INSTRUCTIONS TO FOLLOW:
Pictures must be dropped from the copy of the entries below; all else is returned exactly.

DATASET RECORDS:
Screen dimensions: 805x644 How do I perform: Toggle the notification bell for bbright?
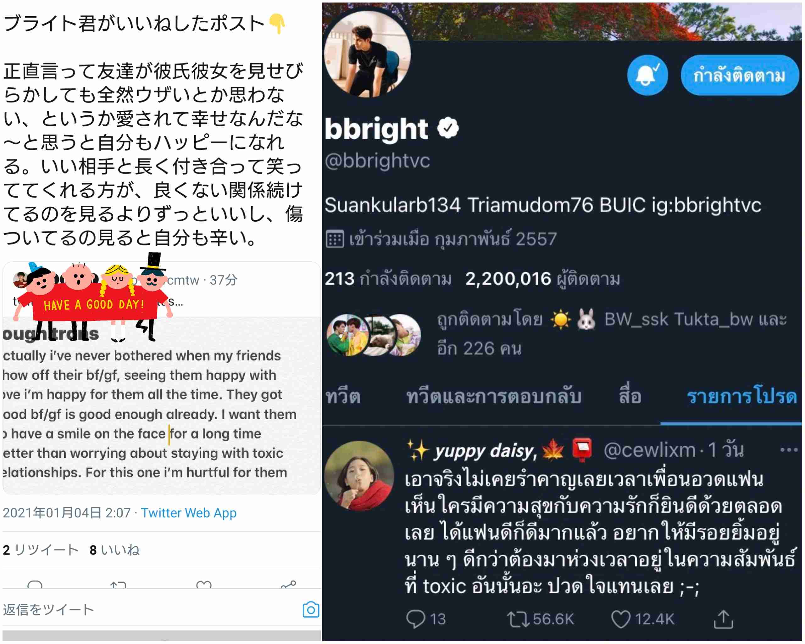[x=647, y=75]
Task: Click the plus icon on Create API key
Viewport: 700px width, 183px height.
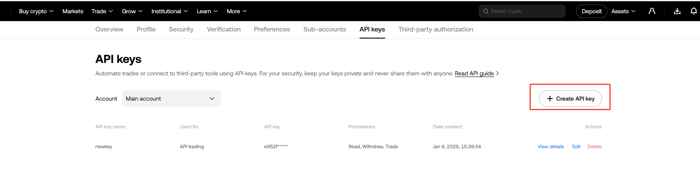Action: pos(550,99)
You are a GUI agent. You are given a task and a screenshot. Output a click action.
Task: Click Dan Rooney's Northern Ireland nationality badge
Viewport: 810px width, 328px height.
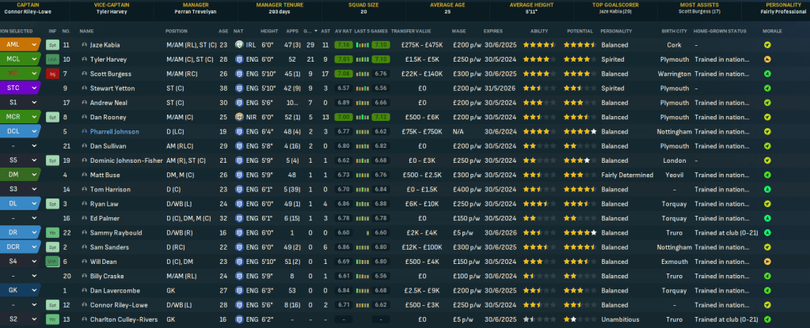click(x=238, y=117)
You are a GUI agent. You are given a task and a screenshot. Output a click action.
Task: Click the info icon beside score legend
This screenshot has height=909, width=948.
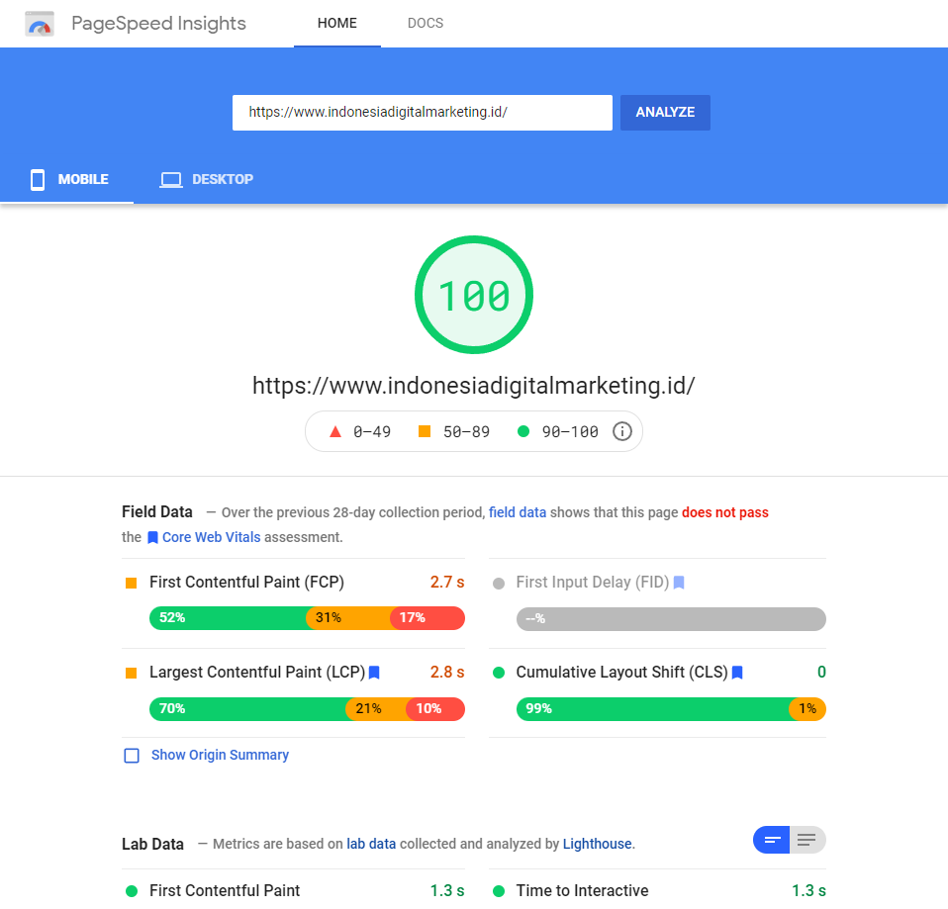tap(622, 431)
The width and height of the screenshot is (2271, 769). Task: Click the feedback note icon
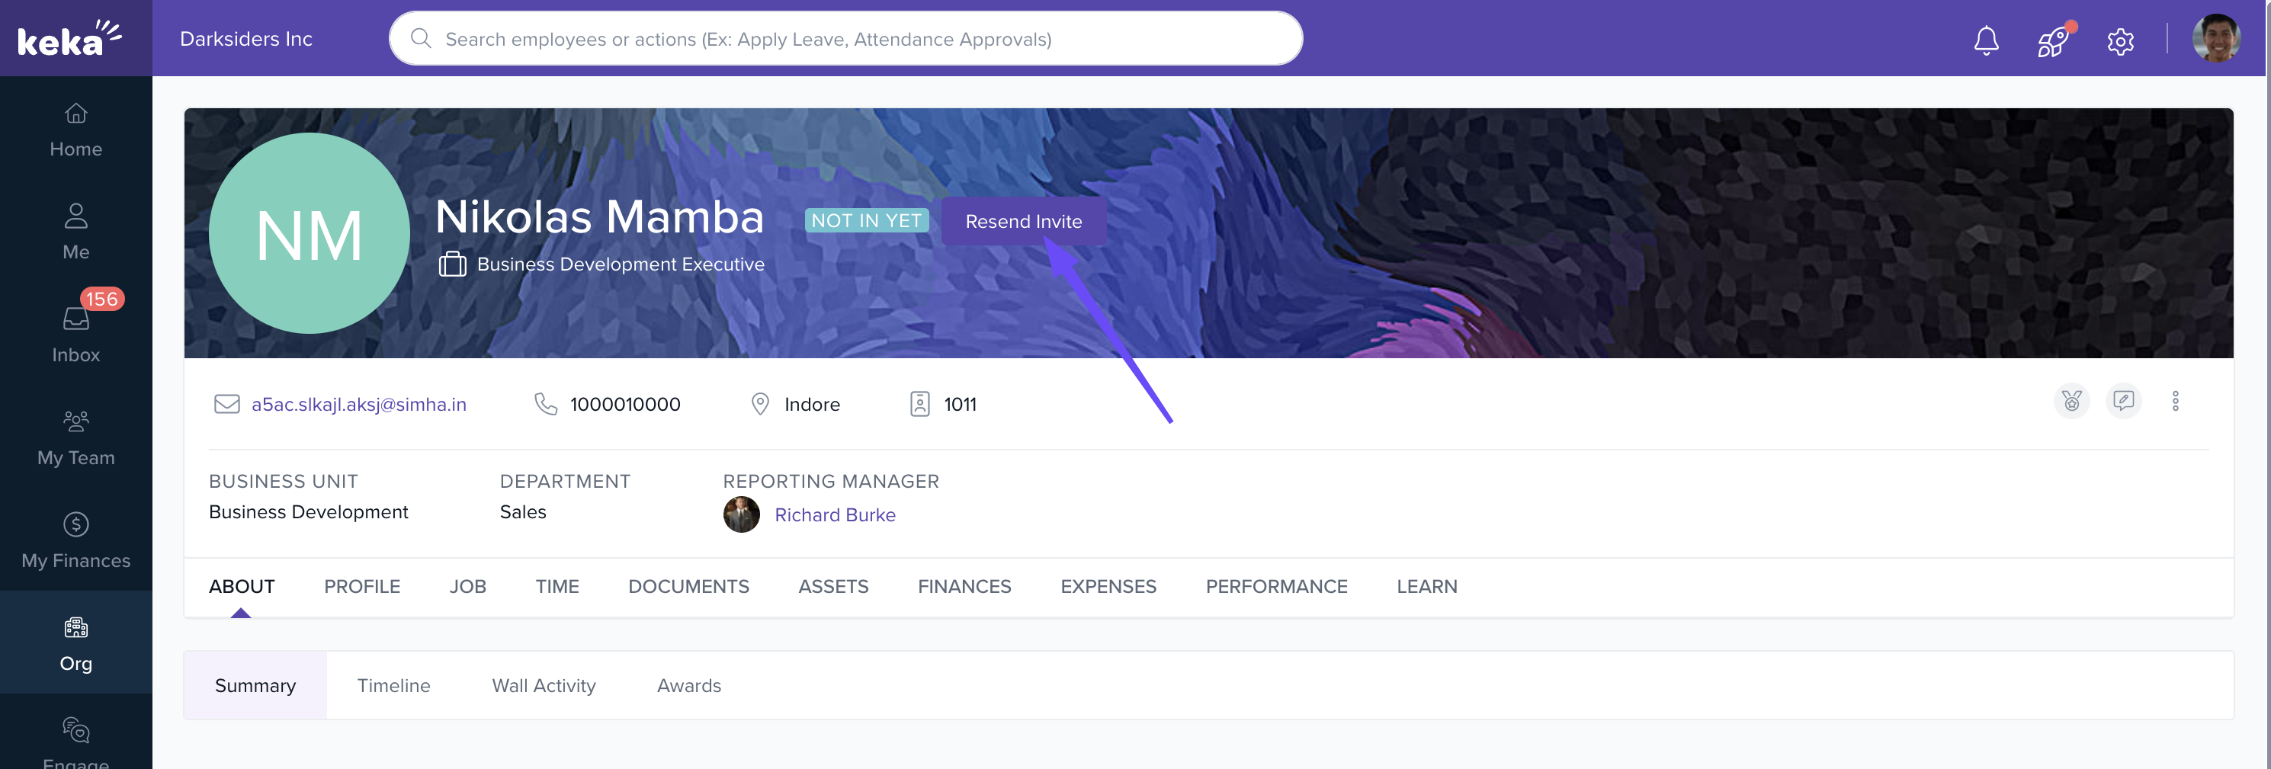point(2123,401)
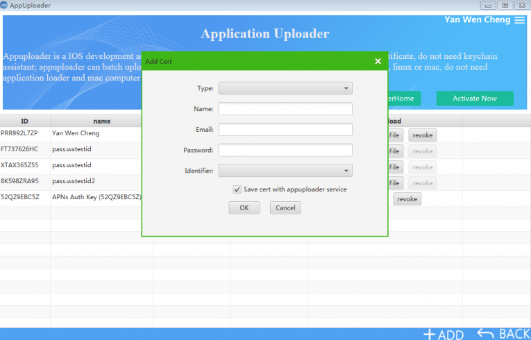Select the row with ID XTAX365Z55
Viewport: 531px width, 340px height.
pos(25,165)
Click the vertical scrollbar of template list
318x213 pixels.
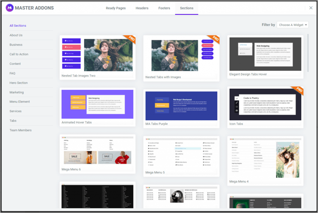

SOLUTION TO THE EXERCISE:
Screen dimensions: 805x644 How do I perform: Toggle the notification bell for bbright?
[x=647, y=75]
Task: Click the plus icon on Create API key
Viewport: 700px width, 183px height.
Action: pos(550,99)
You are a GUI agent. You are given a task and a screenshot. Output a click action.
Task: Click Dan Rooney's Northern Ireland nationality badge
Viewport: 810px width, 328px height.
click(x=238, y=117)
You are a GUI agent. You are given a task and a screenshot. Output a click action.
Task: Click the info icon beside score legend
This screenshot has height=909, width=948.
tap(622, 431)
The width and height of the screenshot is (2271, 769). Task: Click the feedback note icon
point(2123,401)
Select the row with ID XTAX365Z55
Viewport: 531px width, 340px height.
pos(25,165)
Click the vertical scrollbar of template list
318x213 pixels.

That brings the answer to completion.